Lastly, their are my own foibles, which amount to stalling like a car on railroad tracks during certain social interactions. My thoughts leave me like a frightened driver hearing the oncoming train, and I'll sit their wincing invisiblely before the inevitable disaster happens. I have a penchant for encountering multiple trains somehow, those extroverted super-personalities engineered by the undiagnosed mad socialites of the world who cajole me into the third world of introversion until I gain enough energy to propel myself to an empty room or the outdoors after creating a meager excuse. Alternatively, their are rareperiods of time where I am that super-personality, crackling coal in the furnace while shining my mono-headlight down on some poor waifish fop who had the bad fortune to find me billowing with intensity.
What I don't understand, given the relative lack of solutions for anything mentioned, is how ordinary people are expected to form communities of emotion and transcend the necessity of business and familial interactions when the minor problems I have mentioned foster such a strongly negative experience. I guess the answer for me is to just deal with socially awkward situations that I should have mastered in high school. But what is the answer for an auto-mechanic getting fired by a boss he spent thirty years pretending to like, only to find out that unemployment is just around the corner? What is the answer for the single mother struggling with a waitressing position and a young mouth to feed? What is the solution for the family bombarded by medical bills? Are these people supposed to contain their desperate situations and unobserved tragedies in favor of social cohesion? Are they supposed to hide who they are, or embarrass themselves with revelations about their lives? This is why I fear strangers, why I don't trust them; because of my own unique problems that do not translate, because of the unnecessary suffering involved in pretending happiness before the face of someone you haven't an idea of how to care about, and because of the artless ways people react when you are at your most genuine.

■ Your tasks
#1 In the essay on fearing strangers, what does the writer compare their stalling during certain social interactions to?
#2 Reproduce the part of the essay that opens with the words containing "Lastly, their are" and closes with "billowing with intensity.".

■ Material shown
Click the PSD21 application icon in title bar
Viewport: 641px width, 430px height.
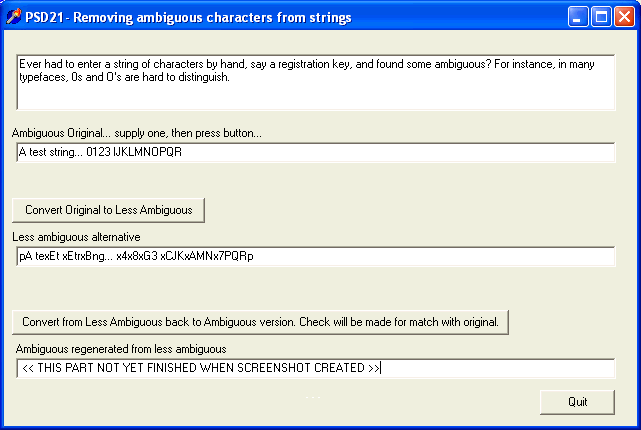[14, 16]
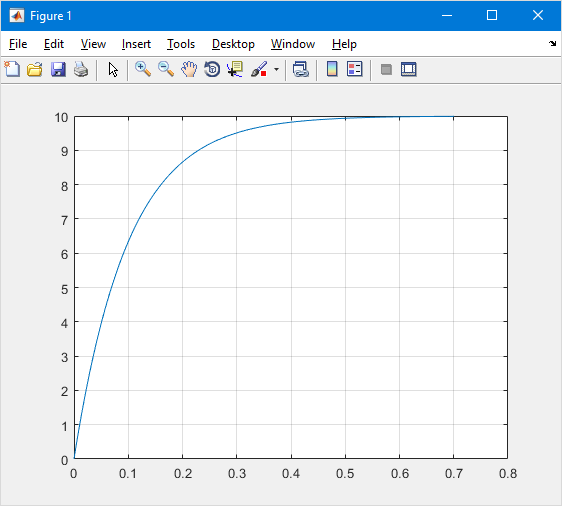
Task: Insert Colorbar using toolbar icon
Action: click(332, 69)
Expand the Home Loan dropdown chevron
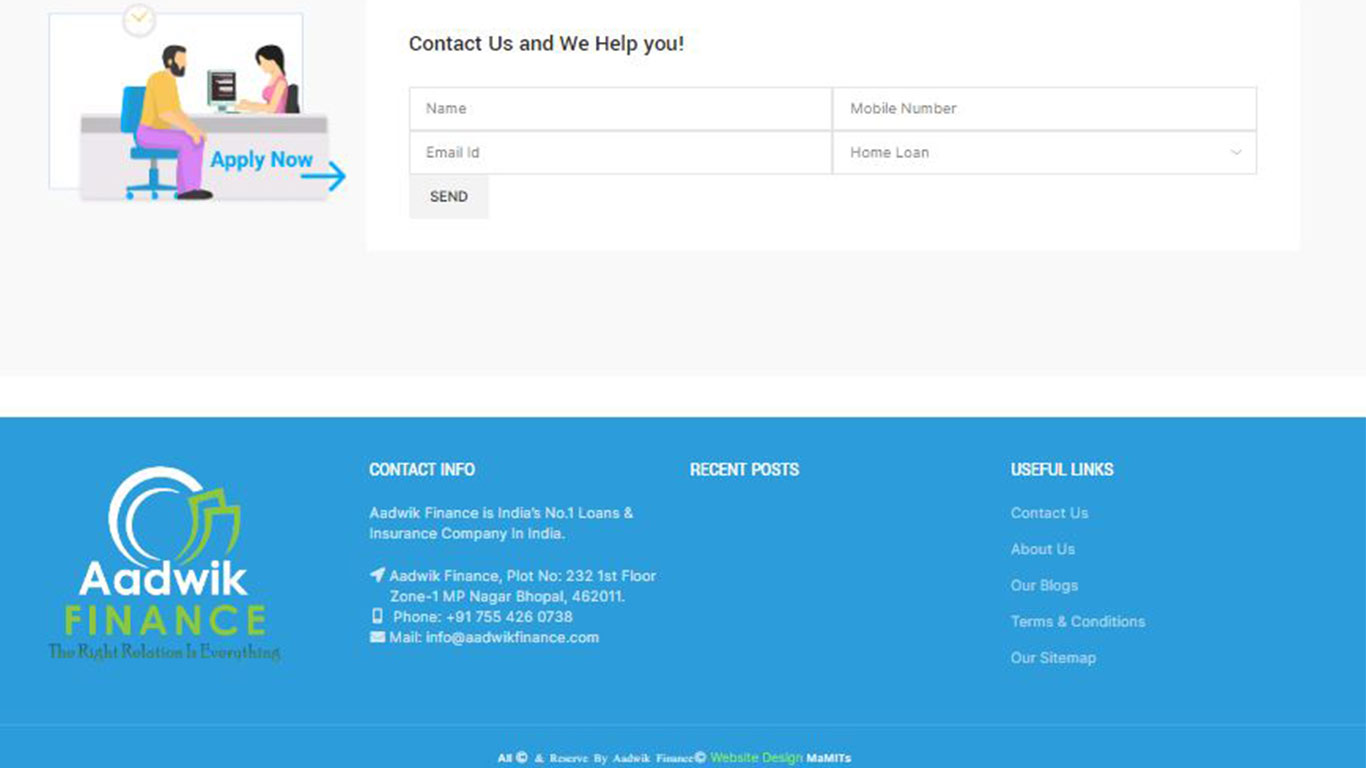The width and height of the screenshot is (1366, 768). point(1236,153)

■ Numbered responses
#1 A car stalling on railroad tracks.

#2
Lastly, their are my own foibles, which amount to stalling like a car on railroad tracks during certain social interactions. My thoughts leave me like a frightened driver hearing the oncoming train, and I'll sit their wincing invisiblely before the inevitable disaster happens. I have a penchant for encountering multiple trains somehow, those extroverted super-personalities engineered by the undiagnosed mad socialites of the world who cajole me into the third world of introversion until I gain enough energy to propel myself to an empty room or the outdoors after creating a meager excuse. Alternatively, their are rareperiods of time where I am that super-personality, crackling coal in the furnace while shining my mono-headlight down on some poor waifish fop who had the bad fortune to find me billowing with intensity.